Depending on the design and analysis philosophy of this entity, it may feel that it needs to add additional margin or uncertainties, not intended in the initial calculations. At a minimum, it may add margin and uncertainty to make sure that under no circumstances it will be above the decay heat value limits specified in the TS, so it will never be in the situation of potentially violating a TS limit.

  • Radiological source terms o These include fuel neutron source strength, fuel photon (gamma) source strength, and the source strength from Co-60 in any of the structural materials of the fuel, predominantly in the steel and maybe in Inconel.

o For these, the entire calculation from the fuel characterization to calculated dose rates is documents in the FSAR, including inputs and details of the calculational methodology.
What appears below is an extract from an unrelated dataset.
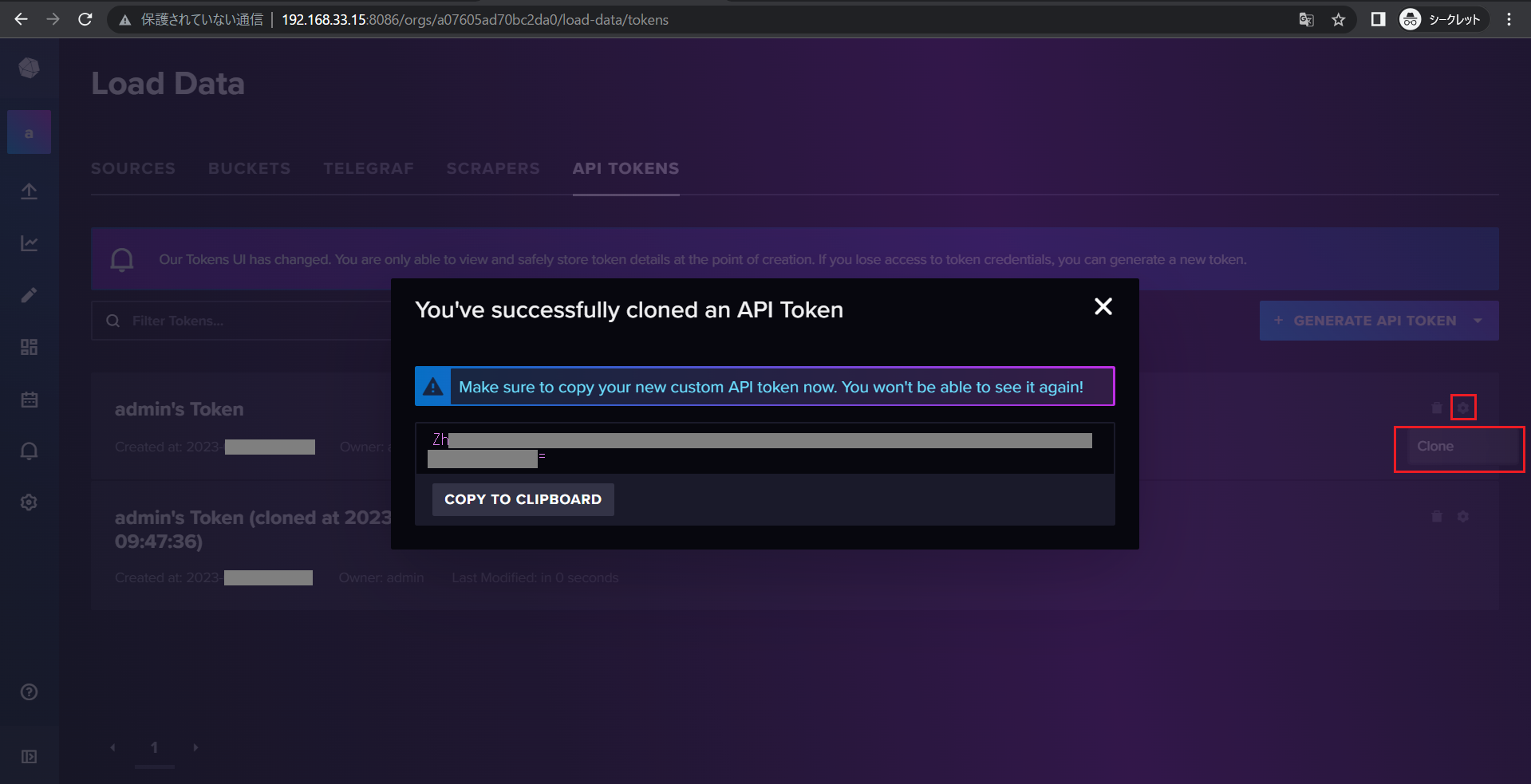Switch to the Telegraf tab
The height and width of the screenshot is (784, 1531).
click(368, 169)

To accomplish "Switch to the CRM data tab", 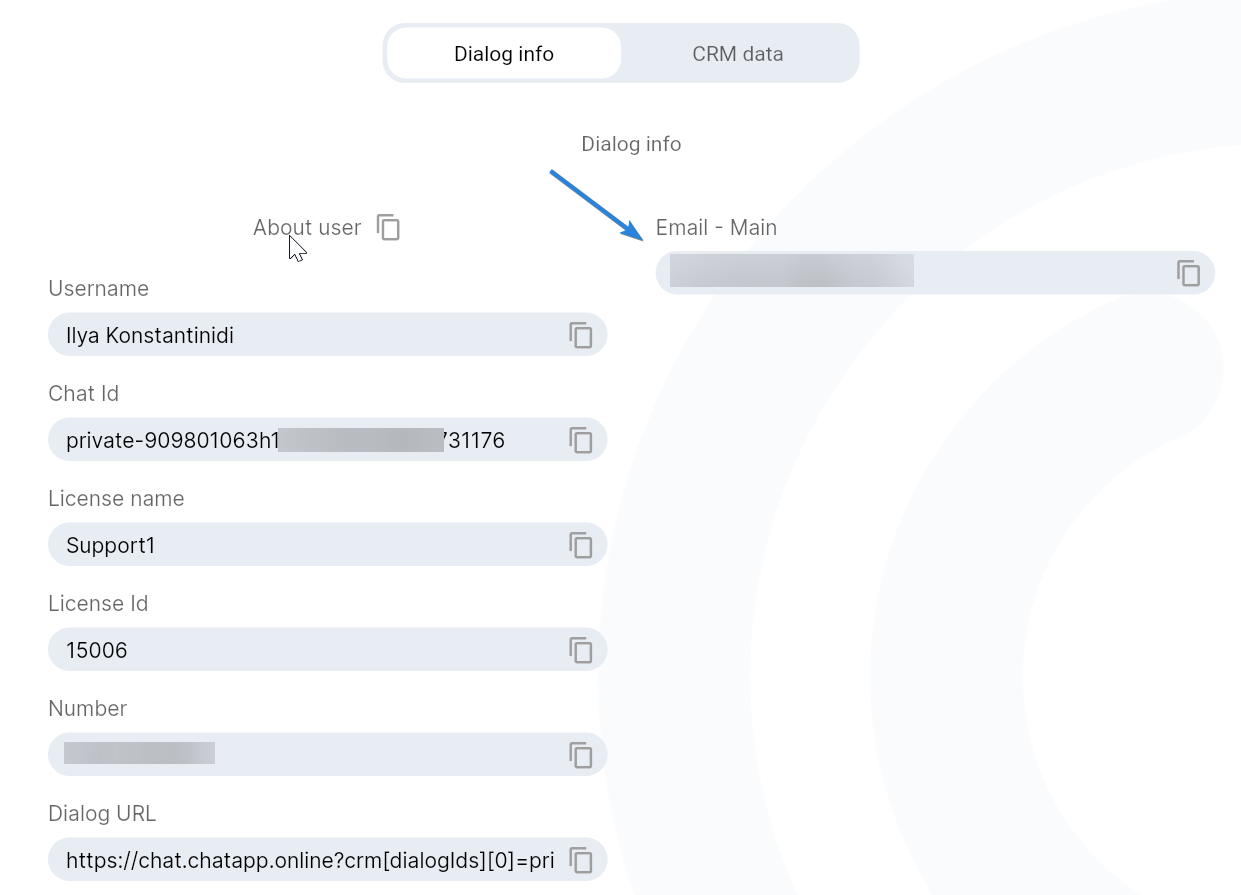I will click(x=737, y=54).
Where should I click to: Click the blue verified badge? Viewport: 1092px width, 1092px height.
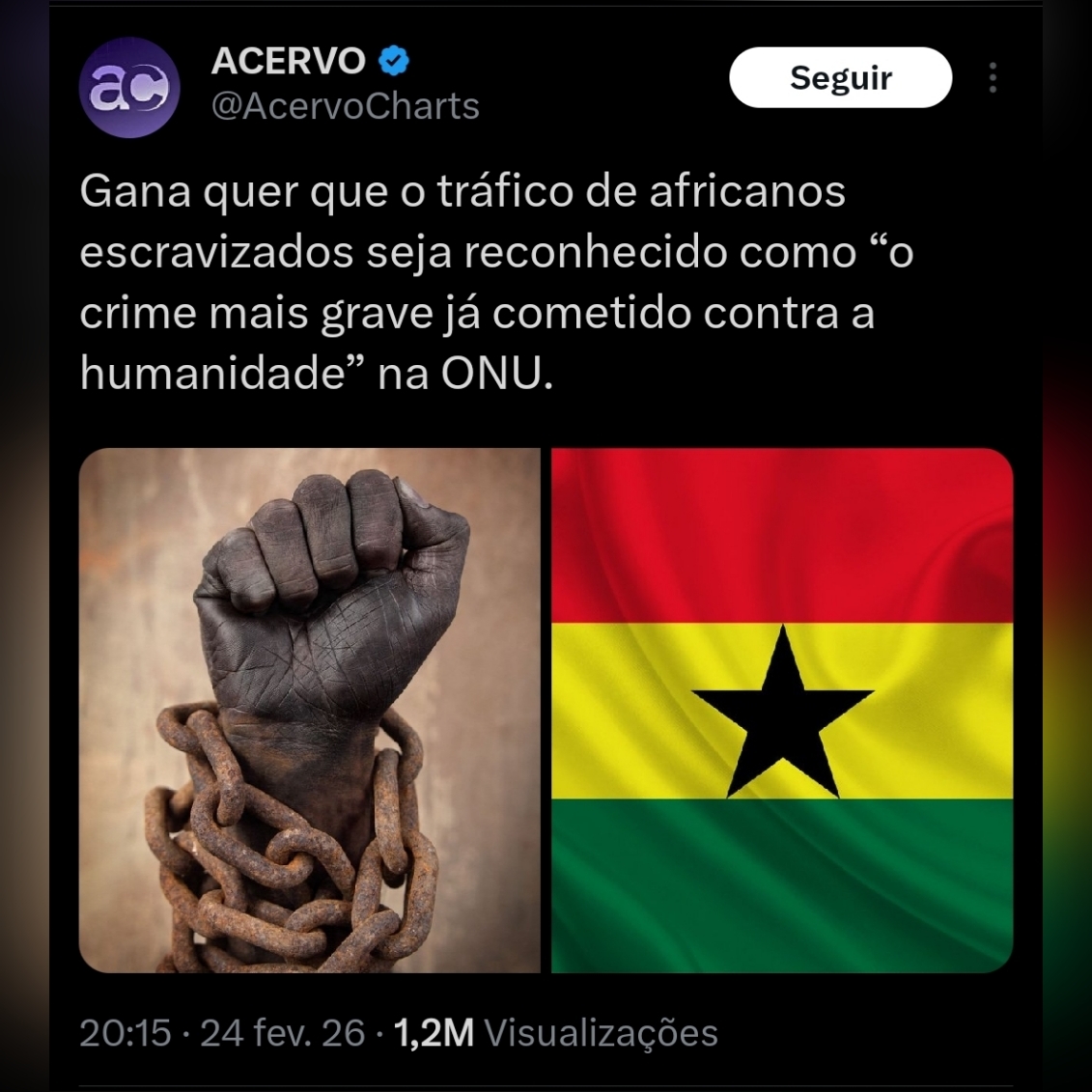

o A complication in this area results from a different aspect, namely that the FSAR cannot show compliance with dose or dose rate limits by comparing calculated dose rates with such limits. However, this is a subject that will be addressed in a separate workshop, and hence is not further discussed here. Hence overall, the calculations in the FSAR encompass the following steps Select fuel characteristics (assembly type, burnup, initial enrichment, cooling time, uranium weight, cobalt content of structural materials). Some of these parameters are specified in the TS.

Select operating parameters (power densities, temperatures, soluble boron concentration for PWR, void fractions for BWR, cycle and outage lengths, flux fraction for structural materials). Conservative or bounding assumptions are typically made for these parameters, and they are not specified in the TS.

Perform the source term calculations, resulting in the neutron, gamma and Co-60 source strengths for that fuel and operating conditions.

Use the source strengths in or with the radiation transport calculations to calculate doses and dose rates at the desired locations.

  • Two options are available here, both of which result in the same dose rates.

The first option is to use the strengths directly as inputs in the radiation transport calculations. This way, the calculation directly determines doses or dose rates for the given strengths. If dose rates are needed for several fuel characteristic sets, this means radiation transport calculations need to be repeated for each set, which can be rather computationally time consuming. The second option is therefore to perform radiation transport calculations for standard source strengths (e.g. 1 particle per second), and the subsequently multiply those results with the source strengths to determine dose rates. In this case, only the multiplication needs to be re-performed for subsequent fuel characteristics.

In the implementation, it is now necessary to show compliance with the regulatory limit, such as the site boundary annual dose limit, which is site specific. There are several option how that can be demonstrated

  • In all cases, compliance with any fuel related TS limits need to be assured.

Such limits include, at a minimum, limits on burnup, enrichment and cooling time.

  • The simplest approach would be to use the source strength from the conservative or bounding calculations documented in the FSAR for all fuel assemblies in all casks to be loaded. If the corresponding doses or dose rates still meet the regulatory requirements, no further calculations or refinements many be needed. In this case it is however important to clearly highlight that the resulting doses and dose rates are unrealistically high compared to realistically expected doses and dose rates, potentially by orders of magnitude, so that the values are not misinterpreted as expected values. If this approach does not result in satisfactory results, several levels of refinements are possible, with essentially all of them changing the inputs to the source term calculations that are used to generate the source strengths used in the dose or dose rate analyses. For that, the typical approach is for burnups, enrichments, cooling times, uranium mass, and core operation parameters to be adjusted and brought into alignment with the actual fuel to be loaded, to the extent necessary to meet the dose or dose rate limits.